As a marketer, I see this shift happening constantly. People want to be heard, but they also want to be respected. That means designing research that’s:
- Mobile-first
- Conversational
- Visually rich
If we want people to engage, we have to meet them where they are, and make the experience feel more like a conversation than a chore.
2. In-the-Moment Feedback Is the New Standard
Timing matters. People want to share their opinions while the experience is still fresh, not hours or days later when the details have faded. I’ve seen this across every role I’ve had, from big global brands to nimble startups: the faster you capture feedback, the more honest and useful it is. We live in a world of real-time everything, and that shapes how we engage with brands.
Whether it’s scanning a QR code at checkout or recording a quick selfie reaction, consumers want to respond in the moment, not wait for a formal survey.
In-context insights capture:
- Emotions
- Behaviors
- Environmental cues
So in your research program, prioritizing tools that make it easy to reach people in real life, on their phones, during their day, you’ll have a much better chance of hearing what they’re thinking when it actually counts.
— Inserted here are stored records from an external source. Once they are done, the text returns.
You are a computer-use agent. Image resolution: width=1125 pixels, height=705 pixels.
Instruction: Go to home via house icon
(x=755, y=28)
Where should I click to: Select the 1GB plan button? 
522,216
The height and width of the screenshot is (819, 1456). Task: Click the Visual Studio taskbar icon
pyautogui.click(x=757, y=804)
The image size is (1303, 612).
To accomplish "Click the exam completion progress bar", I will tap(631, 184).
3. Co-Creation Over Interrogation
At my company, we say this all the time: Research shouldn’t feel like an interrogation, it should feel like a conversation. Especially with younger generations, people don’t just want to answer a list of questions. They want to contribute, shape, and be part of the process. They expect to co-create the future of the products and experiences they care about.
That collaborative mindset really resonates with me. Earlier in my career, I worked on massive projects that required deep alignment across different teams and regions. What I learned is that the best results always came when people felt ownership; when they were invited in, not just handed a plan.
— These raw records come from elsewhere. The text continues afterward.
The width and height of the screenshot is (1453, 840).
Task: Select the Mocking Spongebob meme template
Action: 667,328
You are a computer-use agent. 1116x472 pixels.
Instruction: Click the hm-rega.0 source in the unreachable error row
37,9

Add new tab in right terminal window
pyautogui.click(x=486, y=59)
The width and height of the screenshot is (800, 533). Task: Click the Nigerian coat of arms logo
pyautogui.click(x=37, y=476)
The same principle applies to consumers. When you involve them as partners instead of passive respondents, the insights are richer, and the relationship is stronger.
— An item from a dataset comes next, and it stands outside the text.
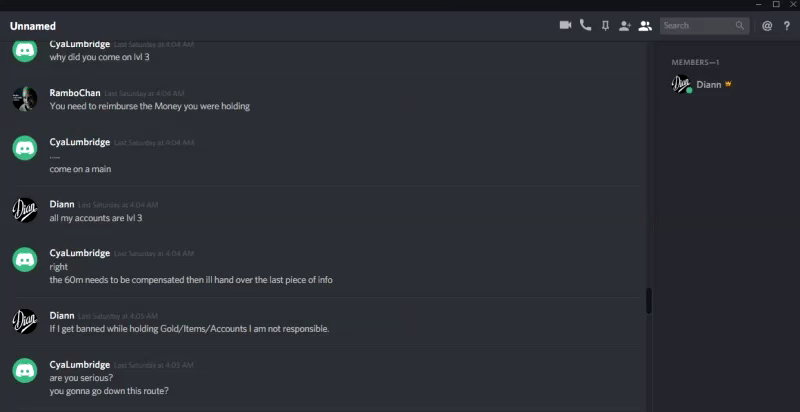Click the CyaLumbridge username above "are you serious?"
Screen dimensions: 800x412
[80, 365]
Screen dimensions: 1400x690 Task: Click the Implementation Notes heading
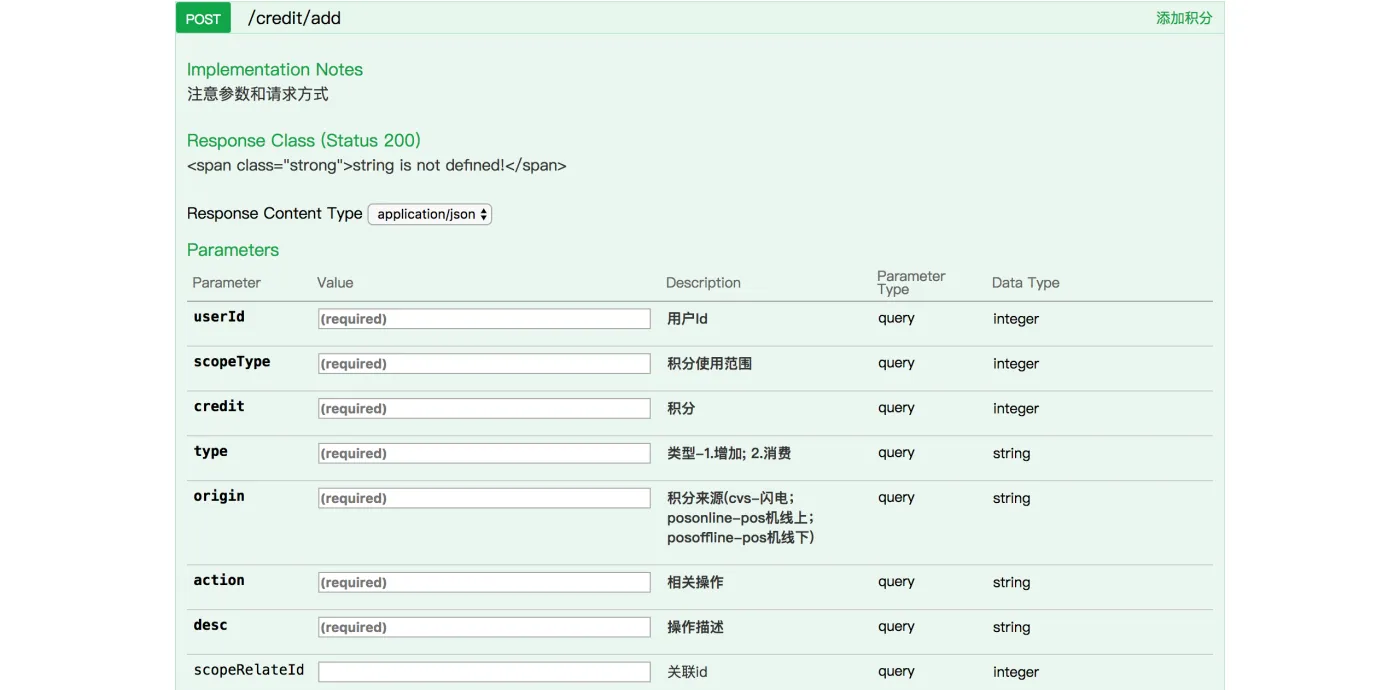coord(274,69)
This is why community-led research is growing so fast. It turns feedback into dialogue and consumers into collaborators which builds both emotional investment, better business outcomes and relationships that last.
4. Trust and Transparency Are Non-Negotiable
In every role I’ve had, from engineering to marketing to strategic planning, one thing has always stood out: if people don’t trust the process, they won’t engage with it. That’s just as true for your team as it is for your customers.
Consumers today are paying closer attention to how their data is collected and used. They want to feel confident that their input matters and that it’s being handled with care. If that trust breaks, engagement drops fast.
People now expect:
- Clear opt-ins
- Control over their information
- Proof that their input leads to change
I encourage you to put participant experience at the center of your research program. Transparency isn’t just a nice-to-have, it’s essential to creating honest, lasting relationships. And in my view, that’s the only way to get insights you can actually rely on.
5. Attention Is Scarce: Design Accordingly
We’re all juggling a million things. Consumers are multitasking, distracted, and bombarded with content every minute. If we want their attention, we have to earn it, and respect that people have very little time in their busy lives.
One thing I always tell my team is: we’ll never have time to do everything. So we have to prioritize what matters most. The same is true for research participants. If we make it hard to engage, they’ll simply move on.
Research today has to be:
- Short
- Modular
- Clear (and even a little delightful)
Become obsessed with designing experiences that people want to complete. Because if it’s not engaging, it’s not going to work, no matter how good the questions are.
6. Insights must move at the speed of business
I’ve never been in a meeting where someone said, “Let’s wait a few weeks for that insight.” Business doesn’t slow down, and your research can’t either.
As a CMO, I need answers quickly, not a 40-page deck after the moment has passed. The best insights are the ones that come in time to act on them.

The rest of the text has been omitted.